Reproduce the lines starting at the one containing "Where should I click to: Open the Chrome" and stopping after the one containing "Toggle Reproducción automática", swapping "user profile button" for "account menu button" and changing nothing else.

- Data records -

========================================

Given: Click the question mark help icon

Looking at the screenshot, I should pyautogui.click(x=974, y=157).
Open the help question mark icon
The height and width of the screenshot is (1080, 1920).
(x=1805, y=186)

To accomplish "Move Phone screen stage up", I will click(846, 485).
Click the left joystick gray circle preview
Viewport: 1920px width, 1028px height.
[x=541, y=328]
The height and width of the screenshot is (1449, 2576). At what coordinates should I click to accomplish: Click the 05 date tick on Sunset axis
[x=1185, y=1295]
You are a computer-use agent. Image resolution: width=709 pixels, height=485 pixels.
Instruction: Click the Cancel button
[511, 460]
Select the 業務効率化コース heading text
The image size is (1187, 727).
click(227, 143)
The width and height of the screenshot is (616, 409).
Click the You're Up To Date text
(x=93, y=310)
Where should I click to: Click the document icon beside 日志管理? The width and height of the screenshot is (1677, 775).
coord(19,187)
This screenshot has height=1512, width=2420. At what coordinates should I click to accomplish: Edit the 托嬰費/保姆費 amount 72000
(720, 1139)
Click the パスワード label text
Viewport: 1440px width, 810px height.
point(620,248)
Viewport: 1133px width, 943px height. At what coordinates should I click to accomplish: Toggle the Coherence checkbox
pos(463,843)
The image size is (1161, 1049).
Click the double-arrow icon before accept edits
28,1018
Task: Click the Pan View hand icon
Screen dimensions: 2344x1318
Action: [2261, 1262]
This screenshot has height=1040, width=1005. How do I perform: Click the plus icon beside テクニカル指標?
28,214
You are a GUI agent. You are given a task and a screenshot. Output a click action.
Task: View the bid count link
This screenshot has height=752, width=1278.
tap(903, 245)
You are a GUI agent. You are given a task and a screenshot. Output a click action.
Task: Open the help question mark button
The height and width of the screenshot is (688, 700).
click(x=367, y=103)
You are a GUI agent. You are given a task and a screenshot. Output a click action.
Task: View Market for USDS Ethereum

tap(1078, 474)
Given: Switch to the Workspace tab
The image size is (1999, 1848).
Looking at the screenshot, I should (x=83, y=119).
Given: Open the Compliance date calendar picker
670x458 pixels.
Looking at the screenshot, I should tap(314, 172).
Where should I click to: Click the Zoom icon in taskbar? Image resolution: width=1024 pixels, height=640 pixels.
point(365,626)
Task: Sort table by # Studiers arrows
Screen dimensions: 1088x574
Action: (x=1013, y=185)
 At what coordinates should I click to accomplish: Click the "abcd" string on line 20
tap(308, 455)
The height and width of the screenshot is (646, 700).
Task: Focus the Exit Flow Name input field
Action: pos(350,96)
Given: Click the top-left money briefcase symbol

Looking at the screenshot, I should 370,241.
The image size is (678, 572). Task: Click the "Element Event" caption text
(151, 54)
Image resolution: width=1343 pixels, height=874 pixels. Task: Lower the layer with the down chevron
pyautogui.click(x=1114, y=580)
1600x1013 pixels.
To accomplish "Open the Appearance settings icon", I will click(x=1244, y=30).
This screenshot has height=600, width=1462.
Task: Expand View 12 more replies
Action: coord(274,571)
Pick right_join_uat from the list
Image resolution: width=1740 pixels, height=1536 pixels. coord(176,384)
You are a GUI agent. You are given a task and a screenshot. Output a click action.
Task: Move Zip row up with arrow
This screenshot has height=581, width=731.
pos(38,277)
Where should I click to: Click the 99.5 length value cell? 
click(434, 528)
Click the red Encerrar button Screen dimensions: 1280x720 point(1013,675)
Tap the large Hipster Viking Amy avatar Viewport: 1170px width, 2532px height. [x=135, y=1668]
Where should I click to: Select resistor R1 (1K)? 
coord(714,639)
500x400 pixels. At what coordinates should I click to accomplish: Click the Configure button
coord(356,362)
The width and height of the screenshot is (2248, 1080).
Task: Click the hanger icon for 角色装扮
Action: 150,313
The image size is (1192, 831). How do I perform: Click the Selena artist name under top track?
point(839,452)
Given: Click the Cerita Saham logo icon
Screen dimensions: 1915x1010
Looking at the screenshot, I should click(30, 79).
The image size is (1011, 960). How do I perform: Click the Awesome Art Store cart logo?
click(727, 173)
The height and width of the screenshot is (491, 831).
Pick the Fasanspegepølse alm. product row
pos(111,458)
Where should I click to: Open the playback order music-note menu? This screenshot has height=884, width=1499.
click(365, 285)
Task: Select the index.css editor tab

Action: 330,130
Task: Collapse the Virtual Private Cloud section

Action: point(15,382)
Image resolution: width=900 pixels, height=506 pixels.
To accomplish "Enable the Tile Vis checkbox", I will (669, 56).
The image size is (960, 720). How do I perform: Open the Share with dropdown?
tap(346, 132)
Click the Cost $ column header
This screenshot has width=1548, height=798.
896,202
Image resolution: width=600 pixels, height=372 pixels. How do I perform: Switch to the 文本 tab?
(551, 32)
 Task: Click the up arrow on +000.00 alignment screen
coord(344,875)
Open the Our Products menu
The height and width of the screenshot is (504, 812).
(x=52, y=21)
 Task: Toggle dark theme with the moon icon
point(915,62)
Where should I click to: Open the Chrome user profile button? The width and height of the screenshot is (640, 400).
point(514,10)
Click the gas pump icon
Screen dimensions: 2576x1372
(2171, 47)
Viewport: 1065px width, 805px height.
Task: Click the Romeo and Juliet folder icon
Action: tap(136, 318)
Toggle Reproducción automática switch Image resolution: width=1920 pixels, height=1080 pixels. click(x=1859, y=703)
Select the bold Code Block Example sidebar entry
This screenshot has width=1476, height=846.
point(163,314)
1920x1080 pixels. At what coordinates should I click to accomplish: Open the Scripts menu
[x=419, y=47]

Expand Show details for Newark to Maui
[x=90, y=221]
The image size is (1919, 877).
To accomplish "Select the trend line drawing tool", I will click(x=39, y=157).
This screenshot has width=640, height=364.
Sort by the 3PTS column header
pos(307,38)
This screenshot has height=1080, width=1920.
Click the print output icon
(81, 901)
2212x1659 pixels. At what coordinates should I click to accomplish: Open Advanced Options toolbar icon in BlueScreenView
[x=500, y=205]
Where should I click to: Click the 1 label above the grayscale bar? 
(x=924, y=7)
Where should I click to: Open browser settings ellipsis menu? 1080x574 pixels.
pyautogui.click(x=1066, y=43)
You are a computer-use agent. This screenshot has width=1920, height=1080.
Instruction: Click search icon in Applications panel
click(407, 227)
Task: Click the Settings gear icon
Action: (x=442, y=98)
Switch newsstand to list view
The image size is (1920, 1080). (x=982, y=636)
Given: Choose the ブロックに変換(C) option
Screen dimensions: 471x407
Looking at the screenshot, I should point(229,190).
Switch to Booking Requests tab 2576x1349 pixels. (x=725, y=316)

========================================

- Solved exercise -
Where should I click to: Open the Chrome account menu button? The width and height of the screenshot is (640, 400).
point(514,10)
Click the gas pump icon
Screen dimensions: 2576x1372
(2171, 47)
Viewport: 1065px width, 805px height.
Task: Click the Romeo and Juliet folder icon
Action: tap(136, 318)
Toggle Reproducción automática switch Image resolution: width=1920 pixels, height=1080 pixels. click(x=1859, y=703)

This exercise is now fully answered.